Funland is a 1987 American dark comedy film directed by Michael A. Simpson, who co-wrote the screenplay with Bonnie and Terry Turner. It follows a disgruntled clown who takes revenge on the staff of an amusement park who fired him. It was filmed at Six Flags Over Georgia in Austell, Georgia.

==Plot==
Funland is a family-oriented amusement park owned by the eccentric Angus Perry. Niel Stickney, the clown mascot, is both one of the founders of the park and its former accountant. Niel has suffered a nervous breakdown and his grip on reality is slowly deteriorating.

After the mob kills Angus and takes over the park, Stickney begins to have increasingly bizarre hallucinations, including envisioning the patrons of the park cafeteria spontaneously breaking into song and dance, and seeing visions of the dead Angus. He then begins to believe himself to be his clown persona, Bruce Burger.

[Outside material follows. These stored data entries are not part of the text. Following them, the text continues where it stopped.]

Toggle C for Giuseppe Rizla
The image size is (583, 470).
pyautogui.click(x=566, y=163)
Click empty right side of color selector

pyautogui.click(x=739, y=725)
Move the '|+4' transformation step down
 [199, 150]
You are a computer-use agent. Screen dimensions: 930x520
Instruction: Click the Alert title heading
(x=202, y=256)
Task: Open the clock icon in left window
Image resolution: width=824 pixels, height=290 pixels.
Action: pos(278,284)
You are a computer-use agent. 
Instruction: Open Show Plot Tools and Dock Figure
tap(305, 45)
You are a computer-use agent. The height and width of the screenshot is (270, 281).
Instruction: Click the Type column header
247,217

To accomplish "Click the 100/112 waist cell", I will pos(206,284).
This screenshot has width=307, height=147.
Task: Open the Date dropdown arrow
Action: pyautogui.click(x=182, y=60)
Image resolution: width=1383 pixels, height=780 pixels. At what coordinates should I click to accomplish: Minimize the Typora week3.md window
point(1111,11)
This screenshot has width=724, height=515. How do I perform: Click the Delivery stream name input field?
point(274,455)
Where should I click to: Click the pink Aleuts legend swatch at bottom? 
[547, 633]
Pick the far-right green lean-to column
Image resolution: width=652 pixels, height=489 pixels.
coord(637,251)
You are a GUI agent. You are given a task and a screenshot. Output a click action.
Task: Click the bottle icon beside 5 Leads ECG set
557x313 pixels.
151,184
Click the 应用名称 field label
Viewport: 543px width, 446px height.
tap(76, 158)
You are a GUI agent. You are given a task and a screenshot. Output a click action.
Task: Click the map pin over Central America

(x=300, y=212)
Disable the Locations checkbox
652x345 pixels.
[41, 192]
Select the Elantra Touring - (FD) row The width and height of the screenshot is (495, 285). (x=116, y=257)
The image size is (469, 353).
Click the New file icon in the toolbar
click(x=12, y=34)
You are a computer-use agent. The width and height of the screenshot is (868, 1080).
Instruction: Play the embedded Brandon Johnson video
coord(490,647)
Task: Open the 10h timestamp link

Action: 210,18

After the new mafia management fires him, he finally snaps. He steals a briefcase containing a rifle, intending to kill his replacement and reclaim the theme park. While firing the gun, the two sons of the mob boss recognize the sound and investigate. Bruce then shoots and kills one of them in self defense. The film ends with Neil Stickney (Bruce Burger) owning and running the park.

==Cast==
- William Windom as Angus Perry
- David L. Lander as Niel Stickney/Bruce Burger
- Bruce Mahler as Mike Spencer
- Robert Sacchi as Mario DiMauro
- Clark Brandon as Doug Sutterfield
- Jill Carroll as Denise Wilson
- Michael McManus as T. G. Hurley
- Mary Beth McDonough as Kristin Cumming
- Terry Beaver as Carl DiMauro
- Lane Davies as Chad Peller
- Richard Reiner as Larry DiMauro
- Bonnie Turner as Darlene Dorkner
- Jan Hooks as Shelly Willingham
- Randal Patrick as Chip Cox
- Gene Murrell as Randy Grossman

==Production==
The film was shot in Autumn of 1985.

==Release==
Funland had its premiere at the Cannes Film Festival on May 13, 1987. The film was released in the United States on June 1, 1988.

Funland had its release on home video on February 7, 1990.

It was released on LaserDisc, VHS and, in 2004, DVD.